Background: Degenerative lumbar spinal stenosis (DLSS) is the most common spine disease in the elderly population. It is usually associated with lumbar spine joints/or ligaments degeneration. Machine learning technique is an exclusive method for handling big data analysis; however, the development of this method for spine pathology is rare. This study aims to detect the essential variables that predict the development of symptomatic DLSS using the random forest of machine learning (ML) algorithms technique.
Methods: A retrospective study with two groups of individuals. The first included 165 with symptomatic DLSS (sex ratio 80 M/85F), and the second included 180 individuals from the general population (sex ratio: 90 M/90F) without lumbar spinal stenosis symptoms. Lumbar spine measurements such as vertebral or spinal canal diameters from L1 to S1 were conducted on computerized tomography (CT) images. Demographic and health data of all the participants (e.g., body mass index and diabetes mellitus) were also recorded.
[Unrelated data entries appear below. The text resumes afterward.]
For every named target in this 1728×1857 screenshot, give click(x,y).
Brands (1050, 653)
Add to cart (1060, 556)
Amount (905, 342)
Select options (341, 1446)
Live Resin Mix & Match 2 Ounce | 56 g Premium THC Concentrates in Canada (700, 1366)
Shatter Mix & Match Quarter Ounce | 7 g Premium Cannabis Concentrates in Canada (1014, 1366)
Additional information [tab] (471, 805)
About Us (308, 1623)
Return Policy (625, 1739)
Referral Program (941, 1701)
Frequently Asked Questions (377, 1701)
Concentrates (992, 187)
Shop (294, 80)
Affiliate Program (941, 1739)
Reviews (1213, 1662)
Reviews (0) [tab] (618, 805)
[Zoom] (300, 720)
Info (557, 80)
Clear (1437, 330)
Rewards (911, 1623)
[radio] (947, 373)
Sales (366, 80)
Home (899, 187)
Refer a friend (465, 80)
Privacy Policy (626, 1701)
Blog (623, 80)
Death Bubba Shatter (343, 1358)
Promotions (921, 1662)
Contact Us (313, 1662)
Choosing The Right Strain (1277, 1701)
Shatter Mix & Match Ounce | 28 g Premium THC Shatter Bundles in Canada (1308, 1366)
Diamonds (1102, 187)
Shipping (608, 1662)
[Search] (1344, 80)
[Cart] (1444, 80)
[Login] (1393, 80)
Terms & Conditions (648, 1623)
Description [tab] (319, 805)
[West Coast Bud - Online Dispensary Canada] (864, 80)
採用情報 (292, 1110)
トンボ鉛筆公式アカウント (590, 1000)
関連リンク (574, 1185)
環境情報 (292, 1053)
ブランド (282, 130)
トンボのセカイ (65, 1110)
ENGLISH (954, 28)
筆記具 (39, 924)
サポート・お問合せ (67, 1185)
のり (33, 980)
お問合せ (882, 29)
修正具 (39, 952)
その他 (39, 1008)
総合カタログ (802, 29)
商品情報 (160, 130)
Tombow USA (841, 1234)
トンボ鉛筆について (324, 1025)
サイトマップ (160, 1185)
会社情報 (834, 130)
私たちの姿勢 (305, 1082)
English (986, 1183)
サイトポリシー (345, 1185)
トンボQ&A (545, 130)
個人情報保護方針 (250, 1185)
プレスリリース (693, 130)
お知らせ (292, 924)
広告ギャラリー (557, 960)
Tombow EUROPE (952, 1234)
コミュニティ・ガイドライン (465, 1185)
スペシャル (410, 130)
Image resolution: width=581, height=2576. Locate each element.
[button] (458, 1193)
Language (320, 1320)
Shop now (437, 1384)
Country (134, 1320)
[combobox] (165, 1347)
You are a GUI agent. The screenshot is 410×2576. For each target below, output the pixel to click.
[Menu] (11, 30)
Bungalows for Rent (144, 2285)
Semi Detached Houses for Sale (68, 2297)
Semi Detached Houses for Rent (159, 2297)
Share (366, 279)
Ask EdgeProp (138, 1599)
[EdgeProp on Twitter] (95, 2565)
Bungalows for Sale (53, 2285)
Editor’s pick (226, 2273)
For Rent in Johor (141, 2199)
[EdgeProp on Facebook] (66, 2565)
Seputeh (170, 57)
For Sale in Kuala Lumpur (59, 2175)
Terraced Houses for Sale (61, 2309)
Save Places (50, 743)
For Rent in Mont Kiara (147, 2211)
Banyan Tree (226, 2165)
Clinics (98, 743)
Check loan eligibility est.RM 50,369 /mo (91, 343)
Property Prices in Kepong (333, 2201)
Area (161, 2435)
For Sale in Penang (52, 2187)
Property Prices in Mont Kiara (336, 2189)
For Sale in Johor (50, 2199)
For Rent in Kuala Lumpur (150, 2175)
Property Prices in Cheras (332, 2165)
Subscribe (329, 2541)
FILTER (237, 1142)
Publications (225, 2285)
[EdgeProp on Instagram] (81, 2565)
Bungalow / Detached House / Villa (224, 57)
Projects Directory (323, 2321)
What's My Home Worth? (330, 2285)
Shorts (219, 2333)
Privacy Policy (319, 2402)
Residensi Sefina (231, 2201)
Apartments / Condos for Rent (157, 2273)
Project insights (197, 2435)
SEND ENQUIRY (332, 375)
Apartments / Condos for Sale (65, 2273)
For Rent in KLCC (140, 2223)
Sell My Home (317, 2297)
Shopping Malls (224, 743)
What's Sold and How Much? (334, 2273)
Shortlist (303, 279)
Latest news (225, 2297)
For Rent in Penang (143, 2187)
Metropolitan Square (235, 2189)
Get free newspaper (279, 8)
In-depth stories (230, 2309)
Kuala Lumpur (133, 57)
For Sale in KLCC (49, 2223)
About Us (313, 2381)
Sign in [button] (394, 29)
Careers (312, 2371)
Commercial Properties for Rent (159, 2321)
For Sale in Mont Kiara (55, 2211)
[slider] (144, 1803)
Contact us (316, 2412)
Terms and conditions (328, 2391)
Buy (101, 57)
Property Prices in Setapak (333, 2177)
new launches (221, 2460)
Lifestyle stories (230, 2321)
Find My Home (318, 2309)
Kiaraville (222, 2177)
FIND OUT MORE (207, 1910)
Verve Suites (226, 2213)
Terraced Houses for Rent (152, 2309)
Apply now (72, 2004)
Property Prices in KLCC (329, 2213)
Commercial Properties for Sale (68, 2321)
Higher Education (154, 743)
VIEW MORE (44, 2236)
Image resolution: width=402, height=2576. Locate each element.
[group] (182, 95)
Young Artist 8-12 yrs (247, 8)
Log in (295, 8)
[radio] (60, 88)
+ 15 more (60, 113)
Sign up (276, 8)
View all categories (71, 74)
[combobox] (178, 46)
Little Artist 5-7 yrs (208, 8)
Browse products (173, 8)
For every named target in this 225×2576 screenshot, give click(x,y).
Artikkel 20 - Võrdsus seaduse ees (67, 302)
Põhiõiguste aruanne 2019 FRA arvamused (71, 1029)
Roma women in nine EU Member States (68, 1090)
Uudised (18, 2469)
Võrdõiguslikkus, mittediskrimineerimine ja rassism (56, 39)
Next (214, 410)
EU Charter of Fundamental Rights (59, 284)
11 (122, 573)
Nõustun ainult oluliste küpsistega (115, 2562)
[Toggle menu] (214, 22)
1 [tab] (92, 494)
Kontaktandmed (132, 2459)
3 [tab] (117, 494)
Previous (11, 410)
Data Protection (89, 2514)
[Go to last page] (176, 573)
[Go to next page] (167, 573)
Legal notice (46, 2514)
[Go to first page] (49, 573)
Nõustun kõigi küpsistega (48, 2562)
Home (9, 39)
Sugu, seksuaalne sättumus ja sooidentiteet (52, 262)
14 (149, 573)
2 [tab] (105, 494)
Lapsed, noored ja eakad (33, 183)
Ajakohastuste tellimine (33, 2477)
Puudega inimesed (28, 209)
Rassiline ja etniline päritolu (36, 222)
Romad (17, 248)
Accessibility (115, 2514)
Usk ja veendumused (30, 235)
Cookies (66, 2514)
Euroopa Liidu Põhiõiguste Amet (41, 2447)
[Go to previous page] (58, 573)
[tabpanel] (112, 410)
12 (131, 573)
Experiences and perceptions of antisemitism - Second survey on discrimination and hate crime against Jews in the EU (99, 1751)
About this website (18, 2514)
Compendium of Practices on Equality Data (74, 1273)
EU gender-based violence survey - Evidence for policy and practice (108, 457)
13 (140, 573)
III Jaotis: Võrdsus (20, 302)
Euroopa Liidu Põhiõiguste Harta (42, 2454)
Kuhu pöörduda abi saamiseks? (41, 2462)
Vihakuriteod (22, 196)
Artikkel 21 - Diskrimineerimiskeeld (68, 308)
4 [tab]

Results: The decision tree model of ML demonstrate that the anteroposterior diameter of the bony canal at L5 (males) and L4 (females) levels have the greatest stimulus for symptomatic DLSS (scores of 1 and 0.938). In addition, combination of these variables with other lumbar spine features is mandatory for developing the DLSS.
Conclusions: Our results indicate that combination of lumbar spine characteristics such as bony canal and vertebral body dimensions rather than the presence of a sole variable is highly associated with symptomatic DLSS onset.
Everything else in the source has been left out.